## [Data for this task]
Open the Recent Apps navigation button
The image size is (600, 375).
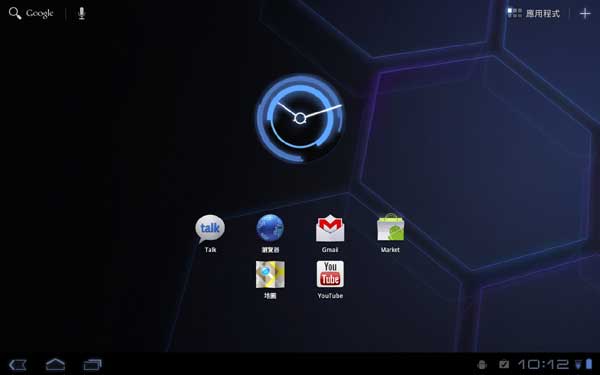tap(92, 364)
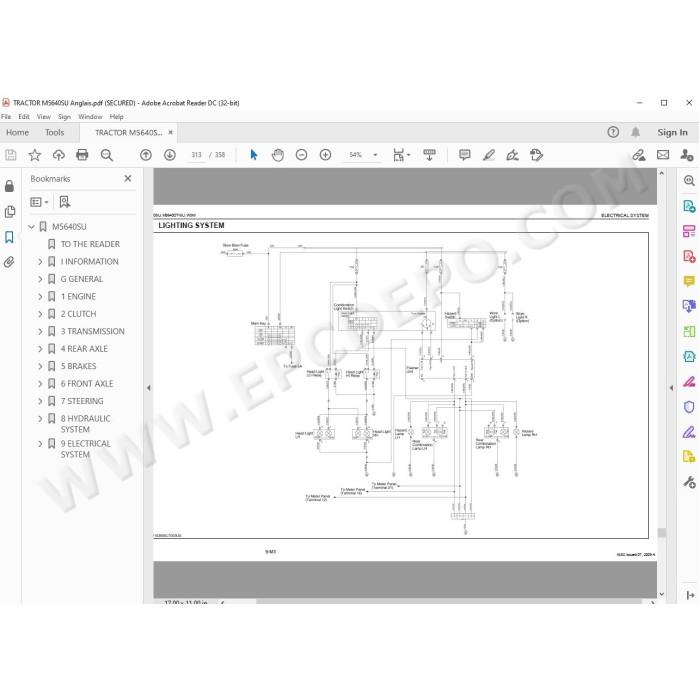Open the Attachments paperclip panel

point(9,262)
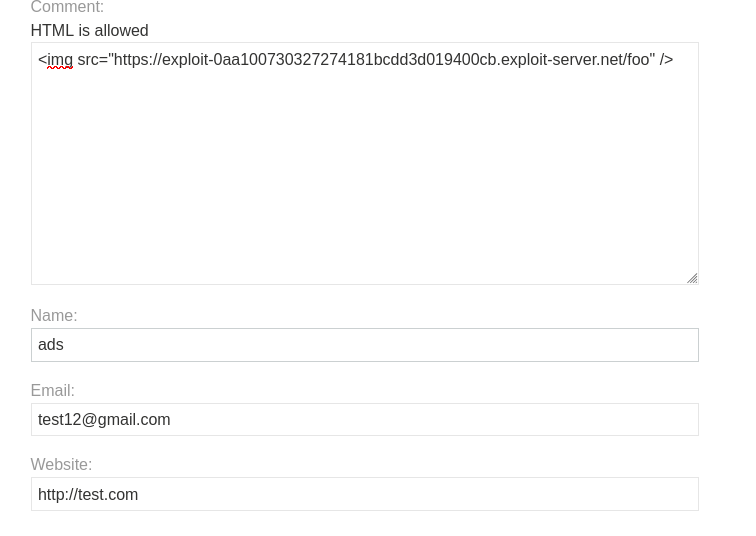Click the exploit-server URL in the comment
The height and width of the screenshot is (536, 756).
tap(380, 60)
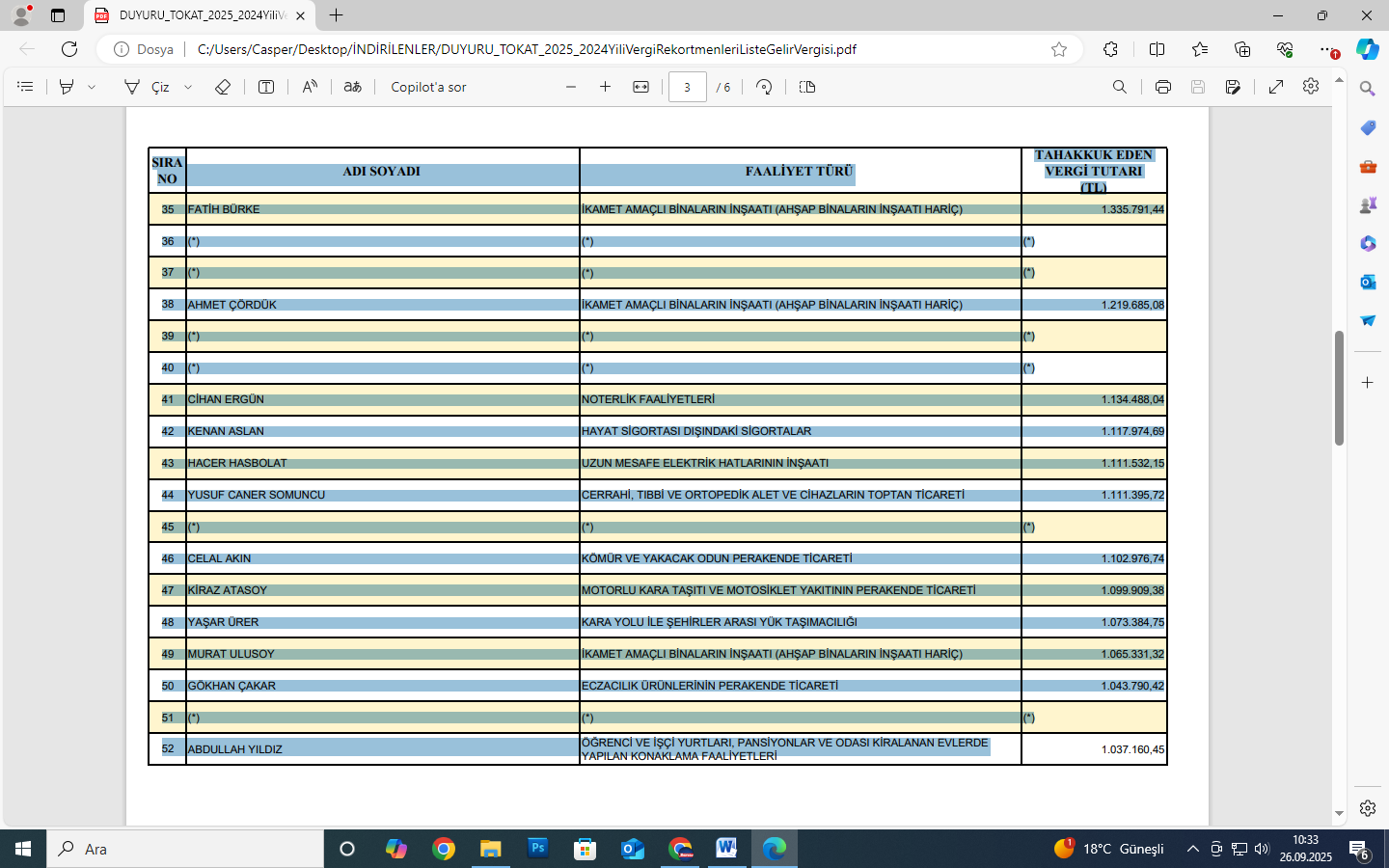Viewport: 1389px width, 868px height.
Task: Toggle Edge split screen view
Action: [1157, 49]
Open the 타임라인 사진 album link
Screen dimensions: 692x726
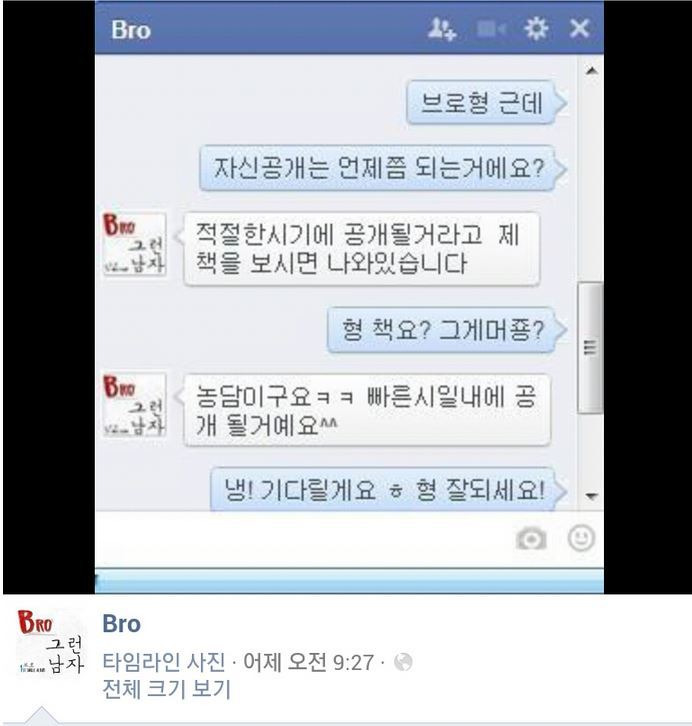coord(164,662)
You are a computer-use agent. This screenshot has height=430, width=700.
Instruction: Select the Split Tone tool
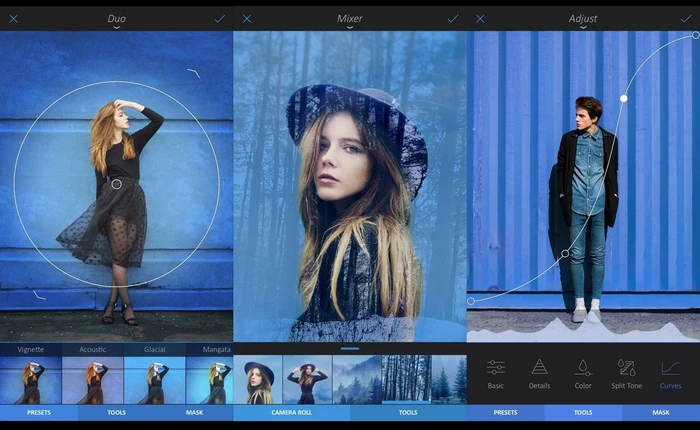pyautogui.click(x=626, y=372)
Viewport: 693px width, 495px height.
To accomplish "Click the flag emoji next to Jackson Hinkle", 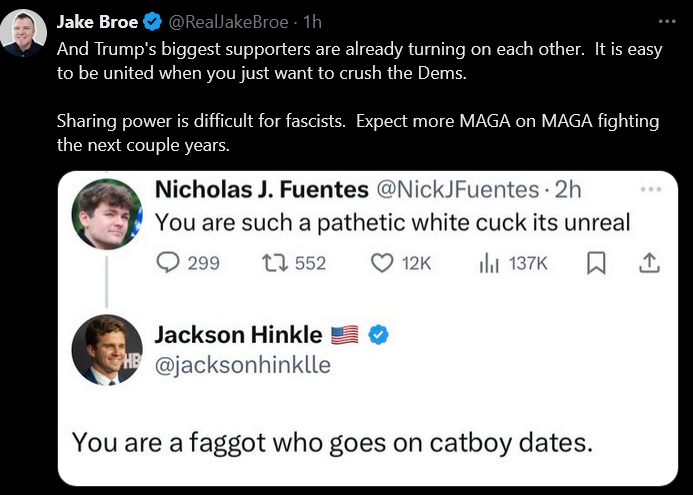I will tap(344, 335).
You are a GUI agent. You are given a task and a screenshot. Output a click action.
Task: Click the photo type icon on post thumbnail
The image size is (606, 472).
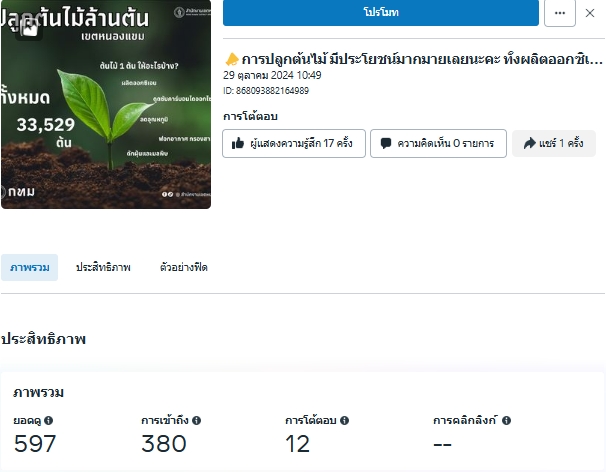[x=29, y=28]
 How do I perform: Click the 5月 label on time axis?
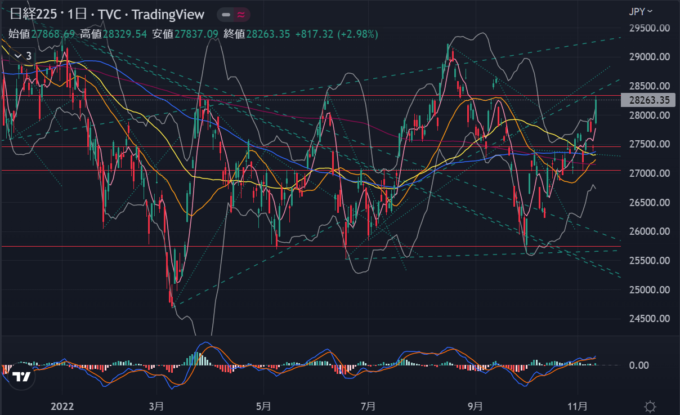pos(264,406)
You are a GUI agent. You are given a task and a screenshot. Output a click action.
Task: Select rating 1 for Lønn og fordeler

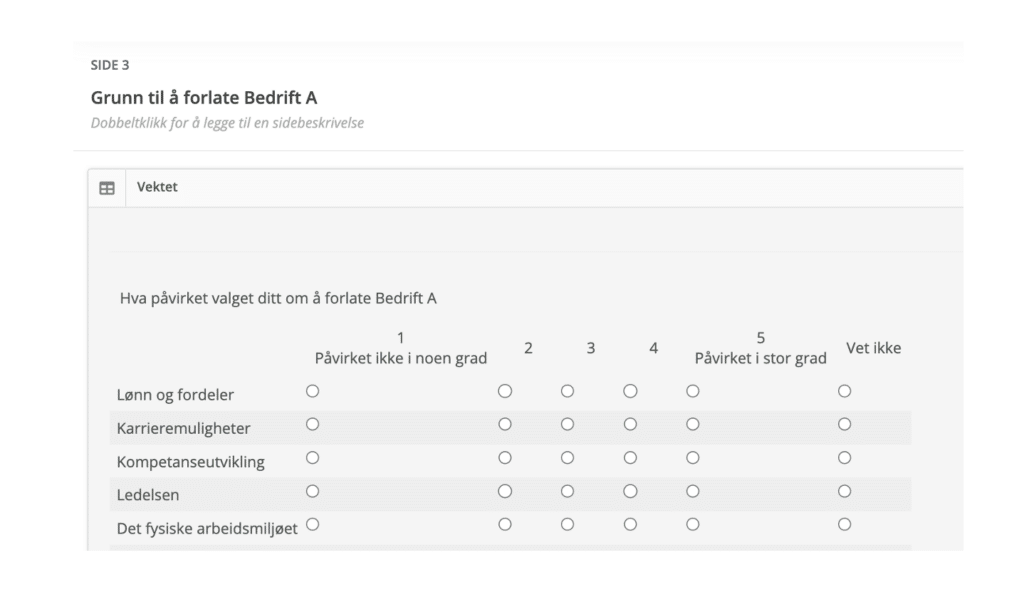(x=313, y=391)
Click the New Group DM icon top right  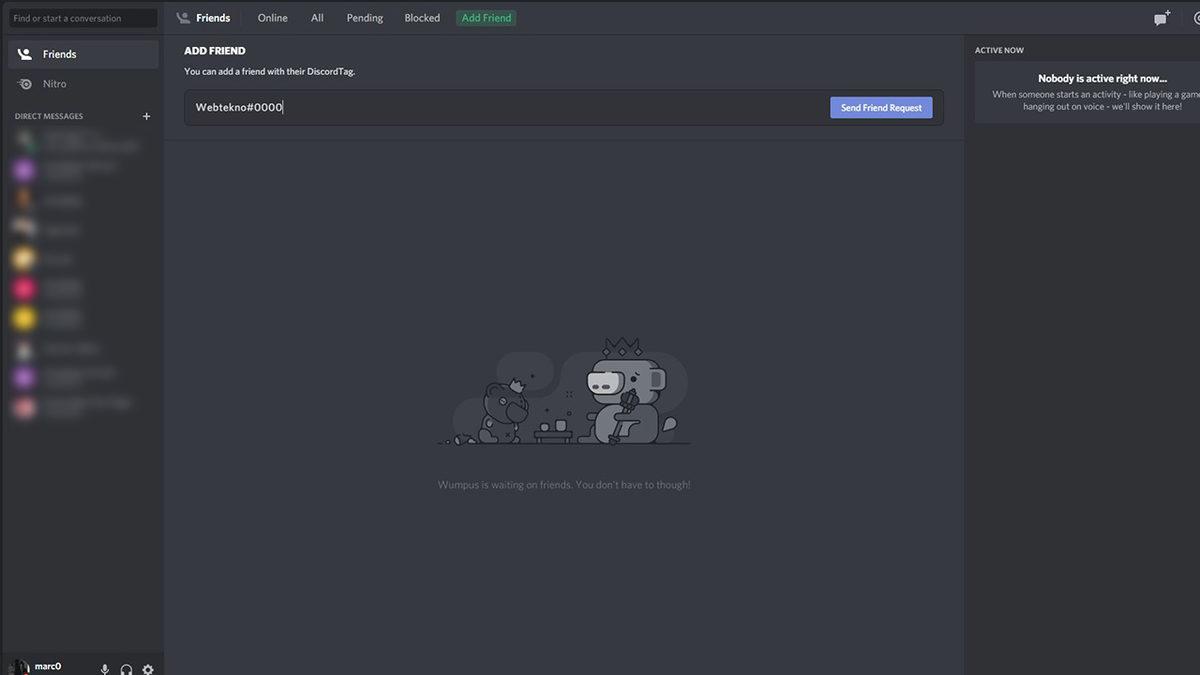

## [Required task]
Render the entries from the line containing "How do I perform: Click" through the end of the entries as a Markdown table with the columns Row and Line, with one row per line and blank lines skipped. Leave the pictures out.

## [Worked solution]
| Row | Line |
|---|---|
| 1 |  How do I perform: Click the 5月 label on time axis? |
| 2 | pos(264,406) |
| 3 | You are a GUI agent. You are given a task and a screenshot. Output a click action. |
| 4 | Task: Select rating 1 for Lønn og fordeler |
| 5 | (x=313, y=391) |
| 6 | Click the New Group DM icon top right   |